Requirement - Extract each line of the data below exactly as written.
Top of Raw data
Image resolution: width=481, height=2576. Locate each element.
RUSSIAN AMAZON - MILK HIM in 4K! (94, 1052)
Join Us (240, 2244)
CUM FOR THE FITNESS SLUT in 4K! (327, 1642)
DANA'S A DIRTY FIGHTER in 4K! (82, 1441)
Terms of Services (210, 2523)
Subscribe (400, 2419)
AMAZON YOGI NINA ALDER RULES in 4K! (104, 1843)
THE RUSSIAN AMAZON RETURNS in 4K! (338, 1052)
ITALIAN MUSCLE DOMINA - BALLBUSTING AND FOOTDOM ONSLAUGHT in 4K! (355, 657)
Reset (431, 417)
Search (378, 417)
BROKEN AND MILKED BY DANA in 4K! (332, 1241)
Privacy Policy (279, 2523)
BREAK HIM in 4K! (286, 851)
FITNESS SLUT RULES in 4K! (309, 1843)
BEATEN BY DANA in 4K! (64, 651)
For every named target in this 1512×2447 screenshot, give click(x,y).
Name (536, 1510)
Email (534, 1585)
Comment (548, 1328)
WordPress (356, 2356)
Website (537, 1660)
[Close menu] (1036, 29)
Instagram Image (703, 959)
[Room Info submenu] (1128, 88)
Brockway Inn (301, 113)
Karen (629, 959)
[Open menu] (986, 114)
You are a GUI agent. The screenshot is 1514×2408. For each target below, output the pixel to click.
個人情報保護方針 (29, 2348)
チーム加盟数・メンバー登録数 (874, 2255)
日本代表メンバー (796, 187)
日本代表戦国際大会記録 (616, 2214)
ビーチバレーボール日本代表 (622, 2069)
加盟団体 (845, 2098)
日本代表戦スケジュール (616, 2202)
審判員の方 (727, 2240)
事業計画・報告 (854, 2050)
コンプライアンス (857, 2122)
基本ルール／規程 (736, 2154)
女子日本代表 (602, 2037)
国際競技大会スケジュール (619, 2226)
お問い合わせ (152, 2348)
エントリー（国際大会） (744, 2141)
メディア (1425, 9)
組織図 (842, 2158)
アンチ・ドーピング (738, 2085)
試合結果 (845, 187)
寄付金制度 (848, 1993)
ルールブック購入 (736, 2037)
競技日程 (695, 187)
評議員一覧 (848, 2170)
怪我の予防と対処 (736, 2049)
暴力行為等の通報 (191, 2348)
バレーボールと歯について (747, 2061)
Bottom of Raw data
Answer section -
Image resolution: width=481, height=2576. Locate each element.
RUSSIAN AMAZON - MILK HIM in 4K! (94, 1052)
Join Us (240, 2244)
CUM FOR THE FITNESS SLUT in 4K! (327, 1642)
DANA'S A DIRTY FIGHTER in 4K! (82, 1441)
Terms of Services (210, 2523)
Subscribe (400, 2419)
AMAZON YOGI NINA ALDER RULES in 4K! (104, 1843)
THE RUSSIAN AMAZON RETURNS in 4K! (338, 1052)
ITALIAN MUSCLE DOMINA - BALLBUSTING AND FOOTDOM ONSLAUGHT in 4K! (355, 657)
Reset (431, 417)
Search (378, 417)
BROKEN AND MILKED BY DANA in 4K! (332, 1241)
Privacy Policy (279, 2523)
BREAK HIM in 4K! (286, 851)
FITNESS SLUT RULES in 4K! (309, 1843)
BEATEN BY DANA in 4K! (64, 651)
For every named target in this 1512×2447 screenshot, give click(x,y).
Name (536, 1510)
Email (534, 1585)
Comment (548, 1328)
WordPress (356, 2356)
Website (537, 1660)
[Close menu] (1036, 29)
Instagram Image (703, 959)
[Room Info submenu] (1128, 88)
Brockway Inn (301, 113)
Karen (629, 959)
[Open menu] (986, 114)
You are a GUI agent. The screenshot is 1514×2408. For each target below, output the pixel to click.
個人情報保護方針 (29, 2348)
チーム加盟数・メンバー登録数 (874, 2255)
日本代表メンバー (796, 187)
日本代表戦国際大会記録 (616, 2214)
ビーチバレーボール日本代表 (622, 2069)
加盟団体 (845, 2098)
日本代表戦スケジュール (616, 2202)
審判員の方 (727, 2240)
事業計画・報告 (854, 2050)
コンプライアンス (857, 2122)
基本ルール／規程 (736, 2154)
女子日本代表 (602, 2037)
国際競技大会スケジュール (619, 2226)
お問い合わせ (152, 2348)
エントリー（国際大会） (744, 2141)
メディア (1425, 9)
組織図 (842, 2158)
アンチ・ドーピング (738, 2085)
試合結果 (845, 187)
寄付金制度 (848, 1993)
ルールブック購入 (736, 2037)
競技日程 (695, 187)
評議員一覧 (848, 2170)
怪我の予防と対処 (736, 2049)
暴力行為等の通報 (191, 2348)
バレーボールと歯について (747, 2061)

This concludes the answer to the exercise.